◆ RECORDED INFORMATION:
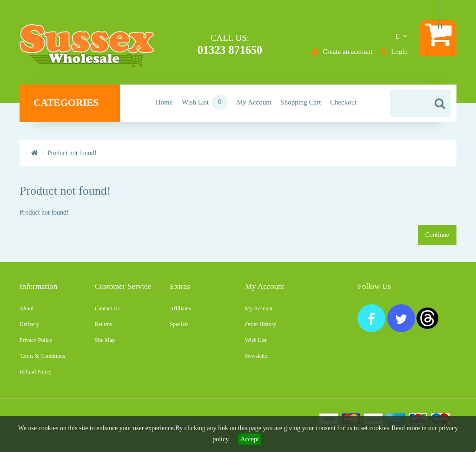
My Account (259, 312)
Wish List (256, 344)
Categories (73, 106)
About (26, 312)
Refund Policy (35, 375)
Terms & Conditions (42, 360)
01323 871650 (229, 50)
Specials (179, 328)
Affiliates (180, 312)
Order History (260, 328)
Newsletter (257, 360)
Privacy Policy (36, 344)
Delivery (29, 328)
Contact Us (107, 312)
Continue (437, 238)
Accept (250, 439)
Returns (103, 328)
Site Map (105, 344)
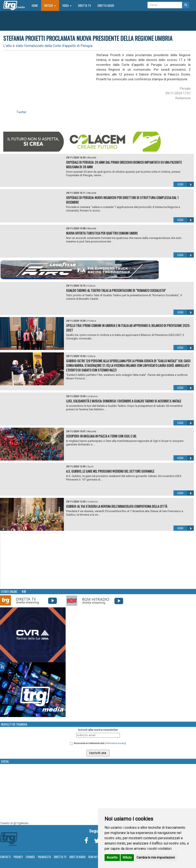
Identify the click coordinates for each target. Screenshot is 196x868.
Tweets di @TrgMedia (14, 823)
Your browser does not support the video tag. (33, 560)
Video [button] (67, 5)
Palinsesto (44, 857)
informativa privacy (115, 743)
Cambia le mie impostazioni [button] (156, 858)
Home (36, 5)
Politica (92, 321)
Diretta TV (84, 5)
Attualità (92, 158)
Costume (92, 396)
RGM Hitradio (96, 857)
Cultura (91, 286)
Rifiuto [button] (127, 858)
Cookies (30, 857)
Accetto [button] (112, 858)
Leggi (186, 184)
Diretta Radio (106, 5)
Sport (90, 466)
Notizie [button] (50, 5)
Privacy (18, 857)
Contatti (5, 857)
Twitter (22, 112)
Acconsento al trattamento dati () (100, 743)
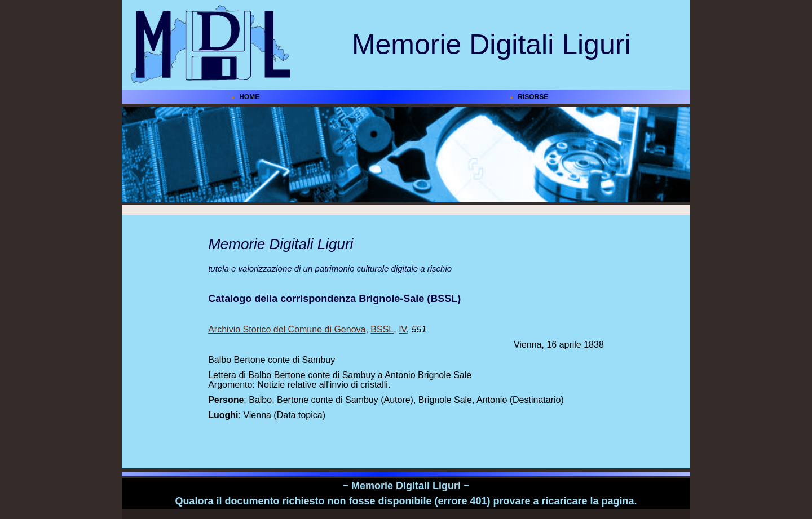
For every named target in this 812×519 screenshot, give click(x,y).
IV (403, 329)
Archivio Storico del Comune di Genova (286, 329)
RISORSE (533, 97)
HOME (249, 97)
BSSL (382, 329)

◆ PROBLEM REQUIREMENTS: Copy out every line of the material again, changing "Policy" to "Statement" and leaving everything else as it is. Omit the pictures.

◆ WRITTEN REPLY:
My Account (259, 312)
Wish List (256, 344)
Categories (73, 106)
About (26, 312)
Refund Statement (35, 375)
Terms & Conditions (42, 360)
01323 871650 (229, 50)
Specials (179, 328)
Affiliates (180, 312)
Order History (260, 328)
Newsletter (257, 360)
Privacy Statement (36, 344)
Delivery (29, 328)
Contact Us (107, 312)
Continue (437, 238)
Accept (250, 439)
Returns (103, 328)
Site Map (105, 344)
Identify the click coordinates for each target. Screenshot is 196x868.
Tweets di @TrgMedia (14, 823)
Your browser does not support the video tag. (33, 560)
Video [button] (67, 5)
Palinsesto (44, 857)
informativa privacy (115, 743)
Cambia le mie impostazioni [button] (156, 858)
Home (36, 5)
Politica (92, 321)
Diretta TV (84, 5)
Attualità (92, 158)
Costume (92, 396)
RGM Hitradio (96, 857)
Cultura (91, 286)
Rifiuto [button] (127, 858)
Cookies (30, 857)
Accetto [button] (112, 858)
Leggi (186, 184)
Diretta Radio (106, 5)
Sport (90, 466)
Notizie [button] (50, 5)
Privacy (18, 857)
Contatti (5, 857)
Twitter (22, 112)
Acconsento al trattamento dati () (100, 743)
For every named target in this 812×519 screenshot, give click(x,y).
IV (403, 329)
Archivio Storico del Comune di Genova (286, 329)
RISORSE (533, 97)
HOME (249, 97)
BSSL (382, 329)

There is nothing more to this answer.